[Passage for review — start]
Four additional military bases in the Philippines were opened up to U.S. troops on Monday, with one site near the increasingly contested South China Sea and another bordering Taiwan.
AFP reports the treaty allies agreed in February to expand cooperation in “strategic areas” of the Philippines as they seek to counter China’s growing assertiveness over independent Taiwan and the spread of Chinese bases in the South China Sea.
The 2014 Enhanced Defense Cooperation Agreement, known as EDCA, gave U.S. forces access to five Philippine bases.
It was expanded to nine, but the locations of the four additional bases were withheld until Monday while the government consulted with local officials.
The four sites had been assessed by the Philippine military and deemed “suitable and mutually beneficial”, the Presidential Communications Office said in a statement as seen by AFP.
Three of the sites are in the northern Philippines, including a naval base and airport in Cagayan province and an army camp in the neighbouring province of Isabela, the Philippine statement said.
The naval base at Cagayan’s Santa Ana is about 250 miles from Taiwan.
Communist China on the Move: The U.S. military has documented a “surge of maritime activity” by China in the South China Sea since the Chinese coronavirus global pandemic began. https://t.co/YUAijff4su
— Breitbart News (@BreitbartNews) June 7, 2020
The United States had two major military bases in the Philippines but they were closed in the early 1990s after growing nationalist sentiment.
[Passage for review — finish]
[Listed records — start]
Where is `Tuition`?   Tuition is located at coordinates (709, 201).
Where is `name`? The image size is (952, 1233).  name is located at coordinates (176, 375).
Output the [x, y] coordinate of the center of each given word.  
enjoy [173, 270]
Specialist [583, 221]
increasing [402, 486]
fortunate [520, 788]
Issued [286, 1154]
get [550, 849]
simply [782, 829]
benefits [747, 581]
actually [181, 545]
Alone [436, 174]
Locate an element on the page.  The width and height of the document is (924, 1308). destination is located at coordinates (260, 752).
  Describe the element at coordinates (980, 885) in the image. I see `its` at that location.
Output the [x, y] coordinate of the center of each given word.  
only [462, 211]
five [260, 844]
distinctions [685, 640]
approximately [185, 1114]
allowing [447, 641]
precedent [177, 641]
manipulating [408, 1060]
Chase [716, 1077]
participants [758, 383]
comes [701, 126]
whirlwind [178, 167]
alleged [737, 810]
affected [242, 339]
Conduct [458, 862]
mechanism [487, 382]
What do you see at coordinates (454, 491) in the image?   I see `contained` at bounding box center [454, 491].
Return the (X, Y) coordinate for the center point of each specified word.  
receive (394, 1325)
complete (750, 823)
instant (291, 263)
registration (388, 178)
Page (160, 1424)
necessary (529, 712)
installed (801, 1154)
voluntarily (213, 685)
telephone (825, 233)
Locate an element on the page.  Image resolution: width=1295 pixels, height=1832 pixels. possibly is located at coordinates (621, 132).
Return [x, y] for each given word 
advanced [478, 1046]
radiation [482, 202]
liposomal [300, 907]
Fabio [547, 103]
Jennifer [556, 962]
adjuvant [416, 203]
[Listed records — finish]
Problems to work on:
- a) In the article about U.S. access to Philippine bases, list each type of facility named among the newly disclosed sites, with the province it is in.
- b) Carry on the article about U.S. access to Philippine bases, starting after its final sentence.
The rows are separate material and have no connection to the article about U.S. access to Philippine bases.

Results in order:
- a)
- Naval base: Cagayan
- Airport: Cagayan
- Army camp: Isabela

- b)
U.S. troops return to the Philippines every year for joint military exercises, including Balikatan, which kicks off next week.
With more than 17,000 soldiers taking part, it will be the largest yet.
Those forces gather as an increasingly assertive Beijing challenges all and sundry who send any military forces into the area surrounding the South China Sea.
Last year a Chinese fighter jet challenged an Australian reconnaissance plane in the area, flying close by before releasing flares and bundles of chaff that entered at least one of its target’s engines causing a return to base.
A Chinese fighter jet challenged an Australian reconnaissance plane last month over the South China Sea, flying close by before releasing flares and bundles of chaff that entered at least one of its target’s engines causing a return to base. https://t.co/MsL2hB1ECe
— Breitbart News (@BreitbartNews) June 5, 2022
The incident came just days after a Canadian CP-140 Aurora long-range patrol aircraft was allegedly subjected to the same reception by hostile Chinese warplanes.
Beijing lays claim to almost the entire South China Sea in direct defiance of international law.
The Permanent Court of Arbitration at The Hague said on 12 July 2016 there was no evidence China had ever exercised exclusive control historically over the key waterway.
It further warned the Chinese Communist regime in Beijing to cease and desist from efforts claiming regional sovereignty.